14481730_10157510056045072_6542392418955646838_oManaging a Long Race? No Biggie.

During my time on iRacing, as well as competing across a multitude of other sims, I ran in a lot of long fucking races. The 2012 calendar year saw me attempt both time slots of the Daytona 500 – netting a pair of top fives, whereas 2013 saw me win both the 2.4 Hours of Daytona and the virtual Coca-Cola 600. 2015 was highlighted by a GT2 class win in a league where races were over an hour long, and I killed the spring of 2016 by participating in a Brazilian Touring Car series with the boys at Realish Racing, where endurance events on the schedule ran the full sixty minutes under dusk conditions. The tactic in all of them was the same; drive like a sausage for the first 60% of the race, bullshitting with your mates on Teamspeak to pass the time, and then haul ass the moment you see your competitors are starting to lose focus.

My first feature win came not during a quick 20 lap affair where I managed to hold off a driver who didn’t have enough time to make a move, but rather during the longest race of the year up to that point. I was so used to marathon sim racing events and the lax atmosphere of mindlessly clicking off laps at 75% pace before driving my balls off, that once I got around the leader and began checking out, I started talking to the in-car camera because that’s what I’ve known for like four years. A lot of people came up to me the following week asking me why I was commentating my own on-board video, and the answer is that I was so comfortable in the car, I felt like I was sitting on Teamspeak with my mates, and the monologue came out naturally as it would in front of the monitor.

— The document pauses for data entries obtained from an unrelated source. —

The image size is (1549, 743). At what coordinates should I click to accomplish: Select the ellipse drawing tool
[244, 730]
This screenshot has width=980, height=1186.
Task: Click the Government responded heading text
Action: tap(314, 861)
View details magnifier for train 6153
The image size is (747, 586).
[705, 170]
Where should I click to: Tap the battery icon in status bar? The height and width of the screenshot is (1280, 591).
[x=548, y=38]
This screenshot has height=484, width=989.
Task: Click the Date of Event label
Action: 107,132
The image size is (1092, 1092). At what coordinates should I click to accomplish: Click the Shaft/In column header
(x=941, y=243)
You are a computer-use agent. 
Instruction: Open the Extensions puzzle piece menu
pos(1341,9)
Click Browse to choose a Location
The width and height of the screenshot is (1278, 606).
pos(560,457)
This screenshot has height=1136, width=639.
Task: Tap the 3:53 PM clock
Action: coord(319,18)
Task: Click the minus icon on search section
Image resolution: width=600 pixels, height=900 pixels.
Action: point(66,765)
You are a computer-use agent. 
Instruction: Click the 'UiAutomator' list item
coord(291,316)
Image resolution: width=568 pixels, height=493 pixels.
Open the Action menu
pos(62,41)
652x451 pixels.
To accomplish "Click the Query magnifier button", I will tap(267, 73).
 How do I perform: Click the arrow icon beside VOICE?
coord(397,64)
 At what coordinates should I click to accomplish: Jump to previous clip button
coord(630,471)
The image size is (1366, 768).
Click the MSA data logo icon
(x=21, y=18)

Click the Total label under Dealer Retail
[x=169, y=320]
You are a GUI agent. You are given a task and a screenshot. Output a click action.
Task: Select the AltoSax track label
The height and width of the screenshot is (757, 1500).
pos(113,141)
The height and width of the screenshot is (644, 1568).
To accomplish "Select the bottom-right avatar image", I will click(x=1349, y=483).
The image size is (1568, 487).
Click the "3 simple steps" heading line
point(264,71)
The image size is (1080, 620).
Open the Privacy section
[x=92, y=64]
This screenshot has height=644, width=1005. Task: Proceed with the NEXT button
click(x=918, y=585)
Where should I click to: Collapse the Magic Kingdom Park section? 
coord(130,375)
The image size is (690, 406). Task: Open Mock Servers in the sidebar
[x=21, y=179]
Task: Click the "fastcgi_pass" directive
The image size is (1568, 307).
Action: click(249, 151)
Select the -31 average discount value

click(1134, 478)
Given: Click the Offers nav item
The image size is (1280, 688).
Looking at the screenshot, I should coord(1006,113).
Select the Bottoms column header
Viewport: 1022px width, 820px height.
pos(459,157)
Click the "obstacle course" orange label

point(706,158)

So when I saw they were going to give us 75 laps to settle the championship, I was more excited than anything. The plan for these races – or any long race for that matter – is super simple. Let your car fall back naturally at the start by driving with basically no aggression whatsoever. Allow everybody in front of you to make mistakes and beat the shit out of each other. The moment you see the composed drivers starting to blow corners or fall off pace, turn on the jets. To the audience in the stands, I was a non-factor on lap 11 of 75. In fact, I was shuffled out and had no chance of touching the leaders. With 30 to go, I was the fastest car on the track and closing in on the two front-runners. This is shit you learn in online racing, but out on a physical race track, without the lag and general netcode oddities masking driver errors and handling problems, you can spot the “moment” a lot easier. Usually I’d pay close attention to the live intervals displayed on the black box screen, but in real life you can physically look into your opponent’s cockpit and see when a guy is starting to break focus.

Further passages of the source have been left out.